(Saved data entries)
==*==
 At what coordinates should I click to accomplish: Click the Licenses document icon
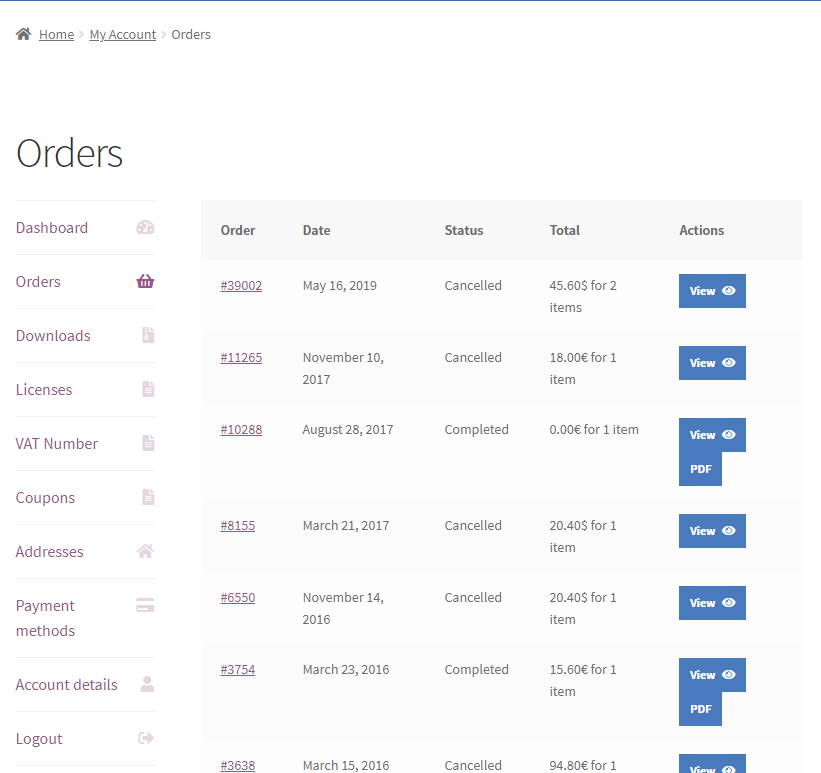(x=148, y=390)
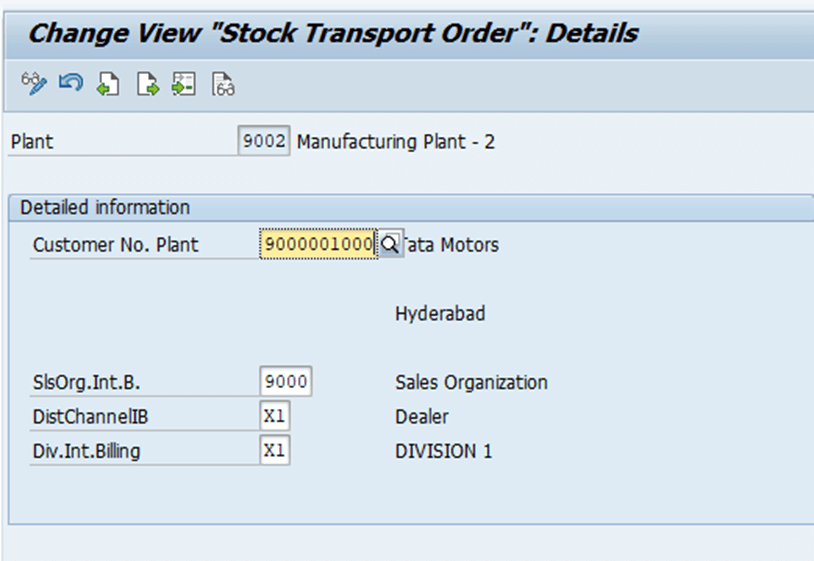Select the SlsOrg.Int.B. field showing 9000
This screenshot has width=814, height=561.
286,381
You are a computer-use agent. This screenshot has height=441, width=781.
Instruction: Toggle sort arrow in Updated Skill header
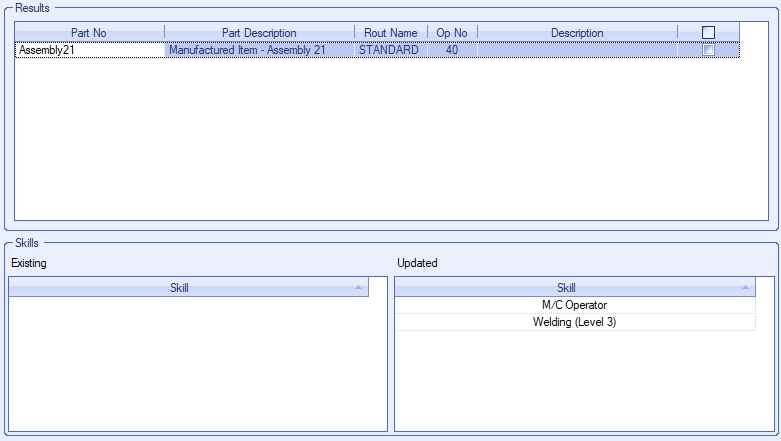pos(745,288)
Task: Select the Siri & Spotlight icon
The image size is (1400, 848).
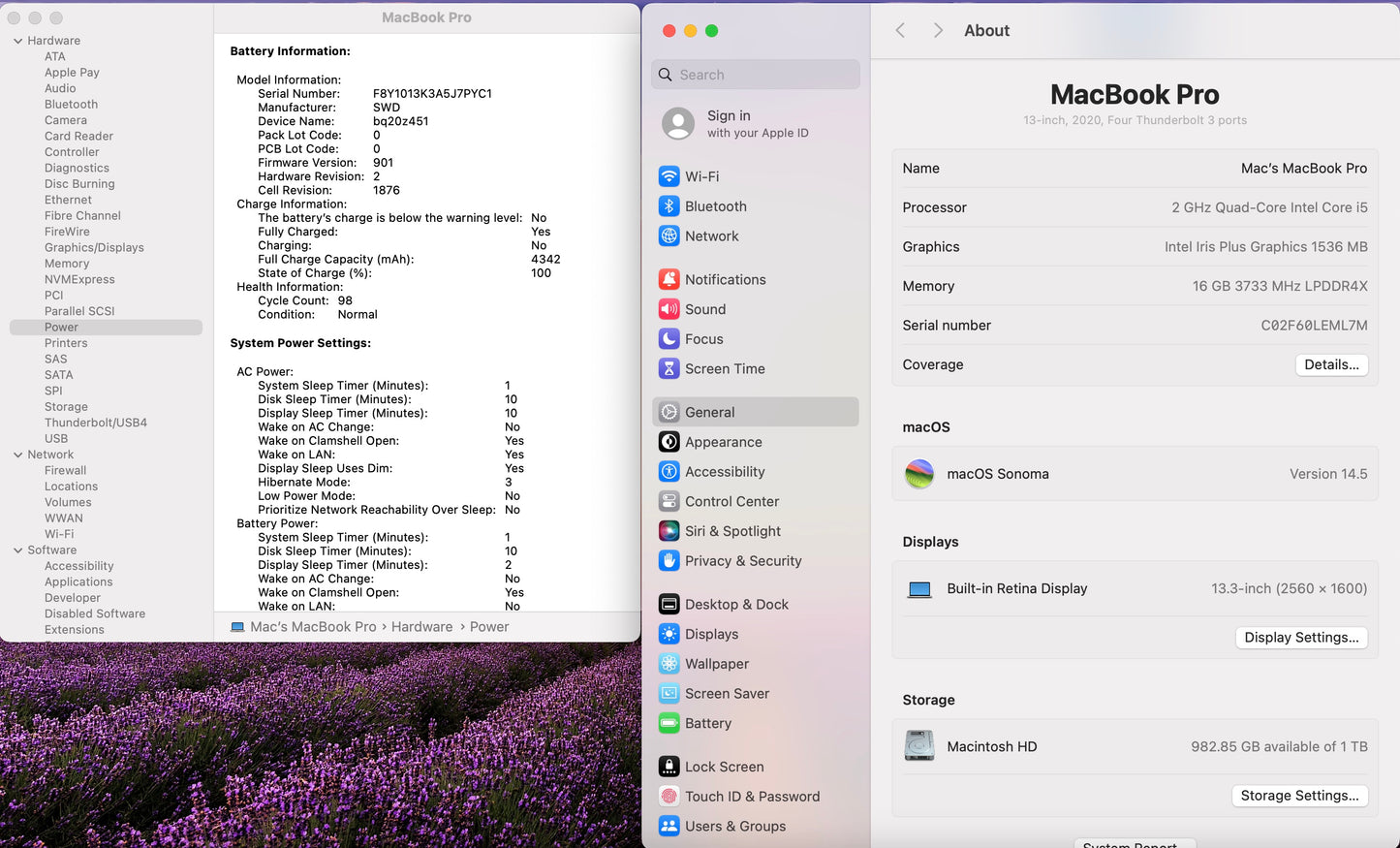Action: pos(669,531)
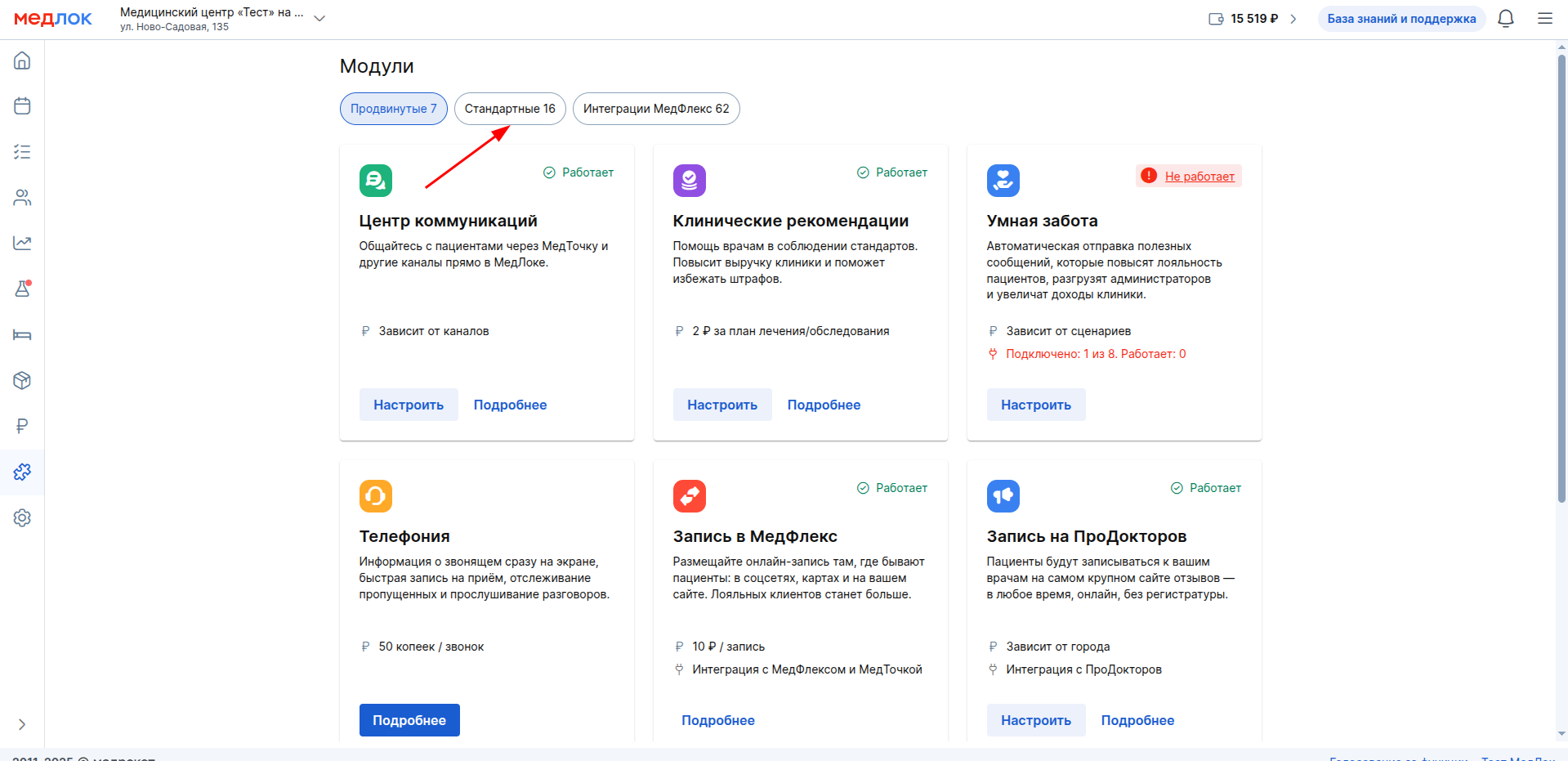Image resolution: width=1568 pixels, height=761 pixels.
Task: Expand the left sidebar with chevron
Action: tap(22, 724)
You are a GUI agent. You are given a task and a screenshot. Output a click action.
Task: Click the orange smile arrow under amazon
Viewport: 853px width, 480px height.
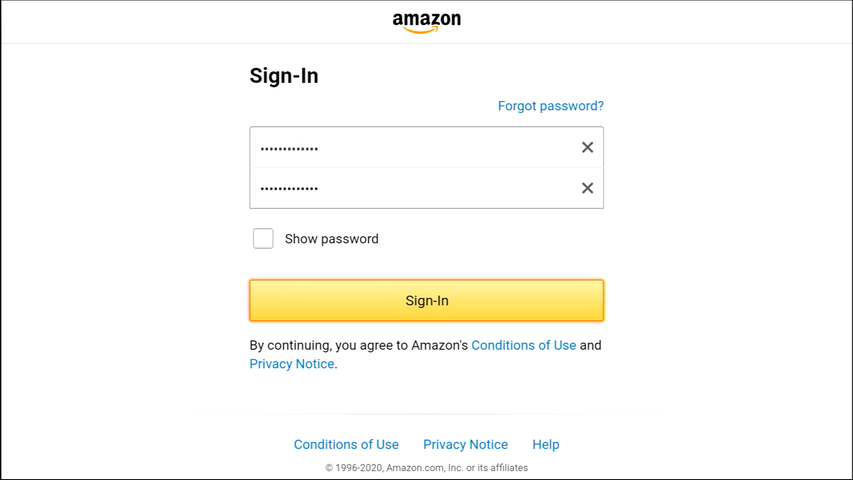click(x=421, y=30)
==*==
**Exercise**
Your output should be exactly the lines of the records above from the one with "The image size is (1400, 848)." through the last, both ends included, with pictures excluded.

**Response for this exercise**
The image size is (1400, 848).
Action: pos(669,531)
Image resolution: width=1568 pixels, height=761 pixels.
Task: Expand the left sidebar with chevron
Action: tap(22, 724)
You are a GUI agent. You are given a task and a screenshot. Output a click action.
Task: Click the orange smile arrow under amazon
Viewport: 853px width, 480px height.
click(x=421, y=30)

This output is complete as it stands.